-- Start of Excerpted passage --
In Sean’s Ships: Bringing the World Together, Sean and Robot are on a mission to sell custard creams across the world and with the help of the Captain, have been learning all about ships and world trade.
In this series of Sean’s Ships we’ve been learning all about international trade – that’s the way different countries exchange stuff. A bit like the way you might trade things with friends in Minecraft.
One of the things we haven’t really explored yet, is the design and workings of a cargo ship.
Plus once you’re an expert on Cargo Ships don’t forget to try the quiz!
Cargo Ships of the Past
Ships have been used for thousands of years. The oldest ever found is the Pesse Canoe which is believed to be 10,000 years old.
One of the earliest types of ship is one you might have made yourself. A raft!
The first ships would have been basic rafts and canoes. That was until a very important invention… the sail, which lets wind power do all the work, rather than human muscle alone. Ships could travel further and for longer – allowing people to explore greater distances than ever before. Over time, ships got more and more specialised, with different types for fishing, transporting products and also carrying people.
Egyptian Cargo Ships
Some of the first cargo ships were made by the Egyptians.
The Egyptians built their cargo ships by lashing and sewing together small pieces of wood. The ships were so strong they could carry huge stones weighing over 300 tonnes. The stones needed to be huge to make big statues. The Egyptians travelled across the Mediterranean and Red Sea to trade with other ancient civilisations.
-- End of Excerpted passage --
-- Start of Data excerpts --
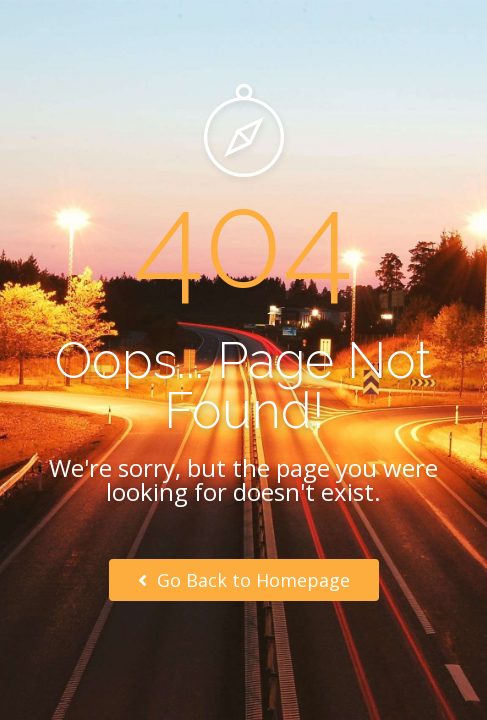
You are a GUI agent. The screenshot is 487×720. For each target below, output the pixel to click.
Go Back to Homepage (244, 580)
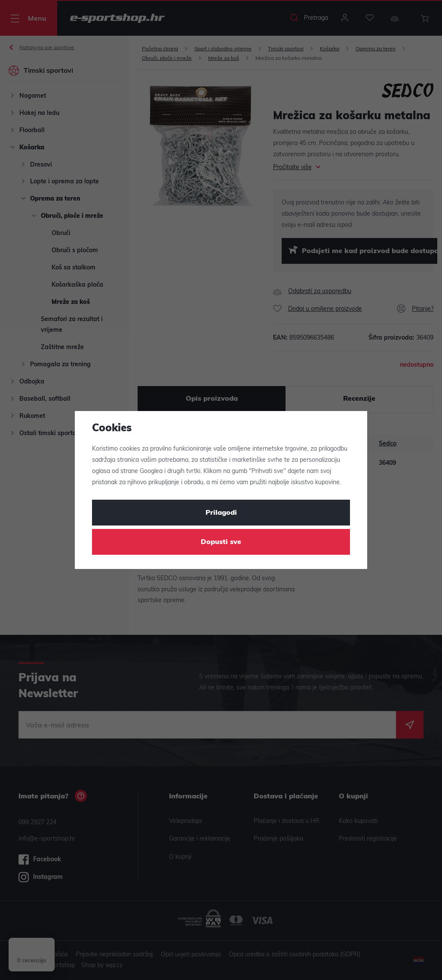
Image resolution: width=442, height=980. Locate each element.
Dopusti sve (221, 542)
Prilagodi (221, 513)
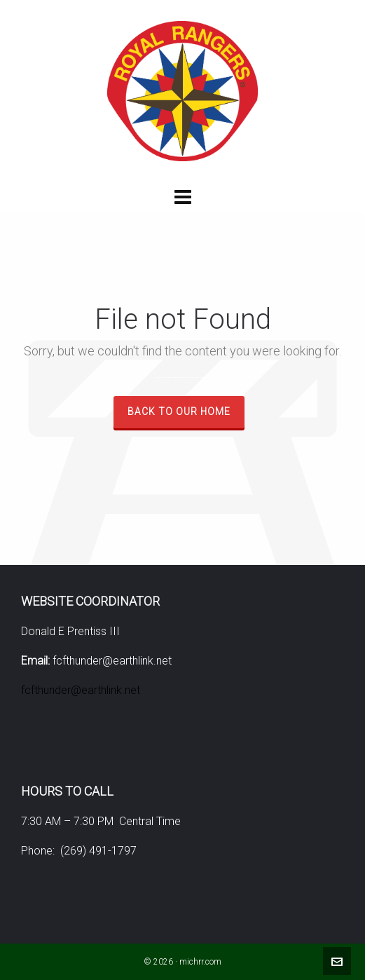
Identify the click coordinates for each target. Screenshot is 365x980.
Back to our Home (179, 411)
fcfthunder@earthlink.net (81, 690)
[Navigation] (182, 198)
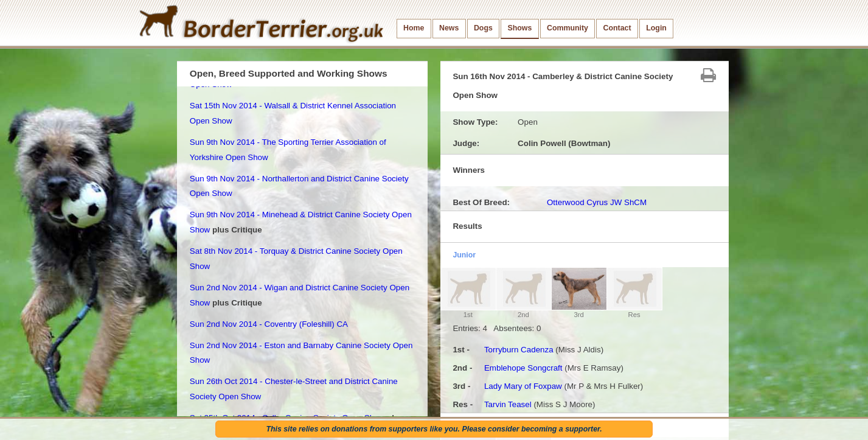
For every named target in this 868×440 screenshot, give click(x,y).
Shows (519, 28)
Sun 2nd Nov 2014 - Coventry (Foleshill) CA (269, 324)
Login (656, 28)
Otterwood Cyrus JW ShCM (597, 202)
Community (568, 28)
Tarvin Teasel (508, 404)
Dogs (483, 28)
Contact (617, 28)
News (449, 28)
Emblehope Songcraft (523, 368)
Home (414, 28)
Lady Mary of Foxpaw (523, 386)
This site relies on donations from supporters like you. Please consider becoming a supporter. (434, 429)
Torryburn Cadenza (519, 349)
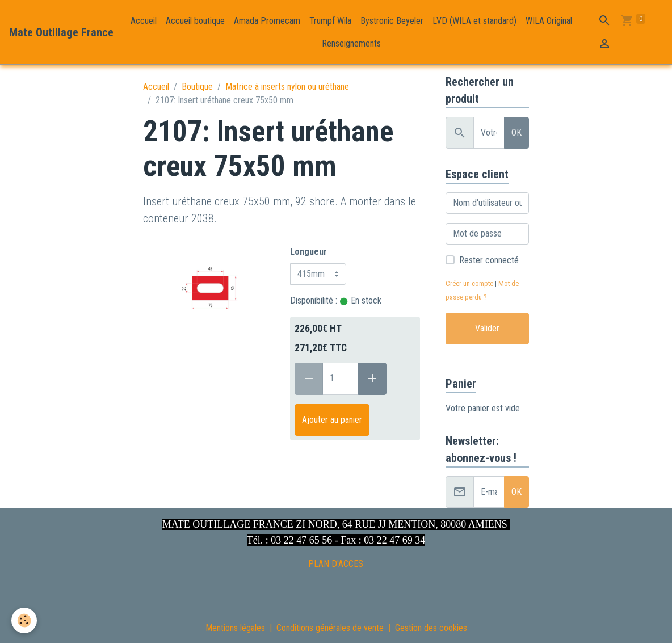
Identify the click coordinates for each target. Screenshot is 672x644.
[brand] (61, 32)
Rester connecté (489, 260)
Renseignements (351, 43)
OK (516, 132)
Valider (487, 328)
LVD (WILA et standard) (474, 20)
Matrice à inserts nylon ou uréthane (287, 86)
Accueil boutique (195, 20)
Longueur (308, 251)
-- End of Data excerpts --
Required work >>
- A) In the cargo ships passage, how old is the Pesse Canoe believed to be?
- B) Turn the paragraph of the cargo ships passage that begins "The first ships would have been basic rafts" into a short bulleted list that keeps its main facts.

Outputs >>
- A) It is believed to be 10,000 years old.

- B)
- The first ships were basic rafts and canoes.
- The sail was a very important invention that let wind power do the work instead of human muscle alone.
- With sails, ships could travel further and for longer, so people could explore greater distances.
- Over time, ships became more specialized, with different types for fishing, transporting products, and carrying people.